0x002C - CUDA - Clion Development / Stepping off C.

CUDA - Clion Development / Stepping off C.

0x002C - CUDA - Clion Development  / Stepping off C.

CLion is an incredibly powerful C development IDE, but it only does some integration with Cuda:

  • Straight C code is steppable and inspectable.
  • A "__global__" directive runs on the device (gpu card) and is callable from the host.  
  • A "__device__" directive runs on the device (gpu card) and is callable from the device.
  • A "__host__" directive runs on the host - which you can simply leave out and treat as straight C code.
  • CLion cannot step inside the gpu code side - once the program exectuion gets there we rely on copious printf to determine what is happening.

Starting from this excellent guide - Consider the following simple code example of saxpy.

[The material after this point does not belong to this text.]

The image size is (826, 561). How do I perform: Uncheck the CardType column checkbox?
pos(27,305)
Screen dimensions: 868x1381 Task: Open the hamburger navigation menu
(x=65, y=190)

Because it has the "__global__" it runs on the GPU

// Device code
__global__ void VecAdd(float* A, float* B, float* C, int N)
    int i = blockDim.x * blockIdx.x + threadIdx.x;
    if (i < N)
        C[i] = A[i] + B[i];

It would be called with following example code template:

VecAdd<<<blocksPerGrid, threadsPerBlock>>>(d_A, d_B, d_C, N);

Inside the VecAdd function - we have three float arrays float* A, float* B, and float* C.

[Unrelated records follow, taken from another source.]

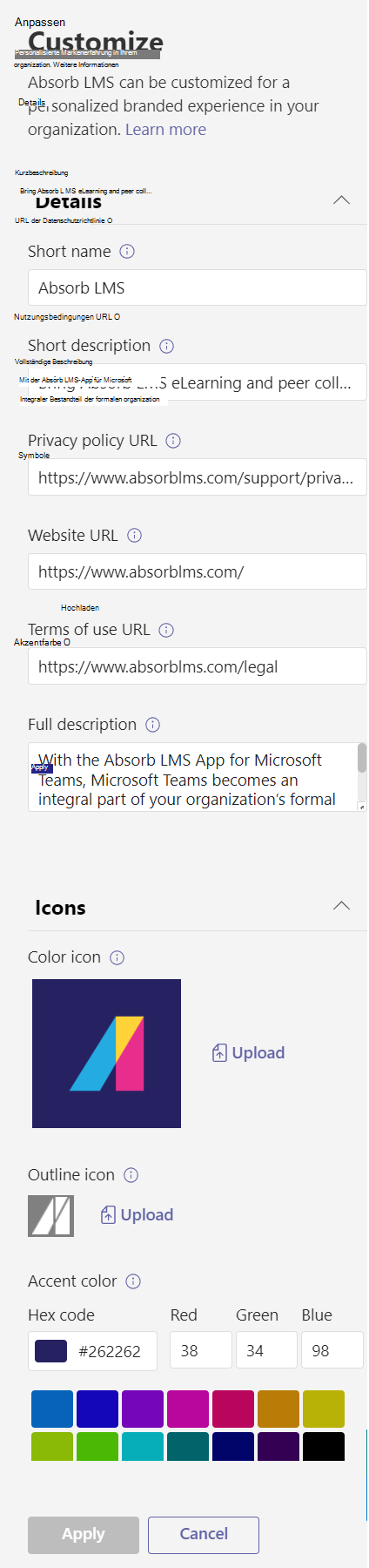The height and width of the screenshot is (1568, 369).
Task: Click the Hex code input field
Action: click(92, 1351)
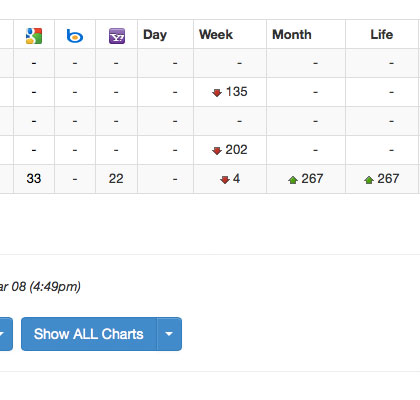The height and width of the screenshot is (400, 420).
Task: Click red down arrow beside 135
Action: (x=217, y=93)
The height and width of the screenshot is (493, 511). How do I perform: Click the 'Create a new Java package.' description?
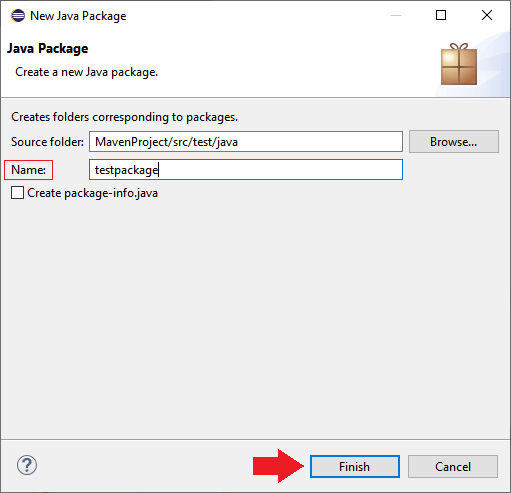click(x=87, y=72)
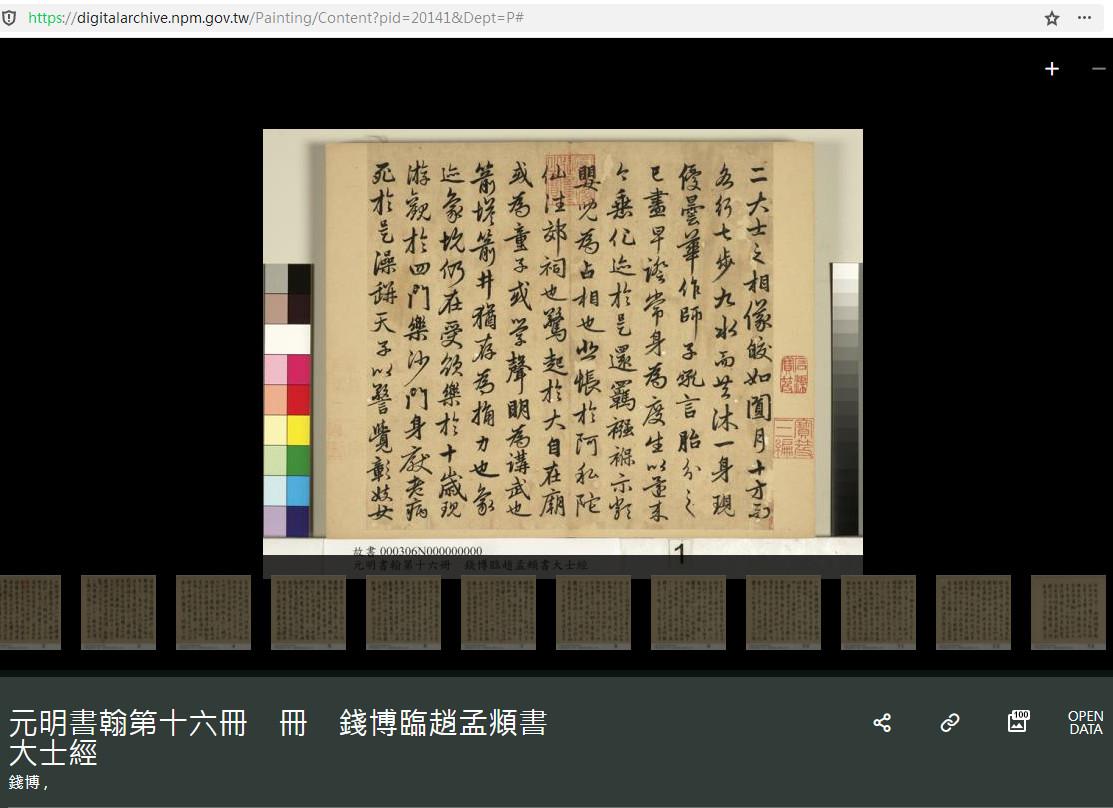Open the third page thumbnail
1113x808 pixels.
click(213, 612)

  • These are "__device__" side pointers that are created in the cudaMalloc calls in the main code block.
  • They are always loaded prior to 'warp activation' - defined as the activation of a contiguous block of threads.
  • Device limitations limit simultaneous threads in a warp to 1024. Typically it is 32.  Block sizes are also usually 32. This would activate 1024 threads simultaneously - and if you had a 3060ti capable of launching 4864 simultaneous cores you could run a block x thread setup of << 76, 64 >>
  • Block counts determine the number of warps.
  • Dimensional size is determined in the <<<Block_Size, Thread_Size>>> determination.

Using the 3060ti as the benchmark (what I am working in) we have these specs

  • Shader Units / Cuda Cores: 4864
  • SM Count: 38  (128 Cores per SM)
  • 16.2 Teraflops of compute power.
  • Amazingly this is based on the GA104 which some reports put at 7680 cores, with 2860 cores disabled, and other references to 6144 cores with 1280 cores disabled.  Marketing or mask yield?

Core GPU computing is more limited as per wikipedia:

This is effectively how it works: The GA100 is allowed 65536 FP-32 (Floating Point 32-bit) variables per SMP.  If we want to launch 1024 cores successfully on a single SMP - then we only want to allow 64 floating point variables per core - limited)

Auditing your code for register counts?

  • To see how many registers the nvcc / ptx assembler used in the compiling of your code add the -Xptxas=“-v” option to nvcc.
  • This would have to be done separately at the command line outside CLion.